しかし、そんなA級においてただ一人、蚊帳の外の棋士が・・・。阿久津主税八段である。
今期初めてのA級を戦った阿久津八段は、開幕から7連敗。早くも最下位でのB1降級が決まっている。
そんな阿久津八段が「A級からの降級」を語った動画がある。「電王戦FINALへの道 #34」だ。
精神面の弱さが出た
阿久津八段はこの動画で、A級順位戦での戦いについて「内容が悪かったから、しょうがない」としながら、
「精神面の弱さが出た。勝負どころの前後で踏み込みが悪い将棋が多かったなぁと」
「リーグ戦で、始めに負けが込んで手が伸びなくなった」
と話している。
私も(といったら棋士の方に失礼なのですが)、なにか嫌なことがあったりすると、将棋にもその影響が出てしまうんです。

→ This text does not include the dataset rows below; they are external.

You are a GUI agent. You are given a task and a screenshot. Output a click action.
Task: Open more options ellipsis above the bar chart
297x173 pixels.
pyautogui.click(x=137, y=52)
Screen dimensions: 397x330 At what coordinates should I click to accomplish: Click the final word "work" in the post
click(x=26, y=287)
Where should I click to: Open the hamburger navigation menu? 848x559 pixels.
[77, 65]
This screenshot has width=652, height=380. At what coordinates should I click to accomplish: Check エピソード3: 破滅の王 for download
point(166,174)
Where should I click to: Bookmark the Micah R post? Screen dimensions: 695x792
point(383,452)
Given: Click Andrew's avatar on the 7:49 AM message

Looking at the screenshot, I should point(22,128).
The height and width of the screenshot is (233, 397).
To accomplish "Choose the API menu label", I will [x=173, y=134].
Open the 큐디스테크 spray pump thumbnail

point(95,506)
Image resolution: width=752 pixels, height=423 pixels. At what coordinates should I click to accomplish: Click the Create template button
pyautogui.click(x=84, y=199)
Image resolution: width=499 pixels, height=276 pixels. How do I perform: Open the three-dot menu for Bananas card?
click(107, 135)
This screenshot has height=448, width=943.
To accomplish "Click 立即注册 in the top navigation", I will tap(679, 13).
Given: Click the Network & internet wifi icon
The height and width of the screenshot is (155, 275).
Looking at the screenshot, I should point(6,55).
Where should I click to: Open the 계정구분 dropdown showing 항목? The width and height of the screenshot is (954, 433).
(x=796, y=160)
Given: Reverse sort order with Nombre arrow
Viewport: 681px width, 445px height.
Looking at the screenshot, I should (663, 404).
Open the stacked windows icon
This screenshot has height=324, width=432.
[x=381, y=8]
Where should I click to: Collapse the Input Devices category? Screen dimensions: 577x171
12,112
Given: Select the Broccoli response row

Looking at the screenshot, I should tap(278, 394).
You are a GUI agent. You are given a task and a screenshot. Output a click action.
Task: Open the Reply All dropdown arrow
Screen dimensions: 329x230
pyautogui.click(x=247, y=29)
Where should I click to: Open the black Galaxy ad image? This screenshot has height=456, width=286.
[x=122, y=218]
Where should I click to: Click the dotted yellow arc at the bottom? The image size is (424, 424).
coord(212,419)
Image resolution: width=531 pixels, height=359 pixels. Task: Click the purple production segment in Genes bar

将棋って頭脳もそうなんですが、精神面のゲームでもあるんですよね・・・。
これって別のゲーム(例えばテレビゲームとか)ではなかなかないことなんじゃないかと思います。一方でスポーツではメンタルは大事だって聞きますね。いずれも、その競技に真剣になっているからこそ、精神面の影響がもろに出るのだと思います。
ということを考えると将棋って精神面の成長にも役立ちそうです。
バランス感覚が崩れていた
阿久津八段によれば、7連敗のうち自分がやれそう、優勢だと感じた将棋は
「1局しかなかった」
とのこと。そして
「バランス感覚が崩れていたんじゃないか」
としている。
バランス感覚・・・。つまり、本来「優勢だ」と思える局面でもバランス感覚が崩れると「不利だ」と感じていまい、その結果踏み込みが悪くなり、負けにつながると。そういうことだと思います。
消化試合、思い切っていい将棋を指したい
今後、自分が最下位で陥落すると決まった順位戦をあと2戦残しているわけだが、阿久津八段は
「消化試合って、言い方は悪いですけど、それでも注目されるところで指すわけなんで、思い切っていい将棋が指せれば」
と語っています。
阿久津くん、A級に上がれるだけでもすごいことですし、これにめげずに頑張って欲しいです。
まだ32歳。こう言ってはなんですが、女性のファンも多そうな感じがしますし、巻き返しを期待します。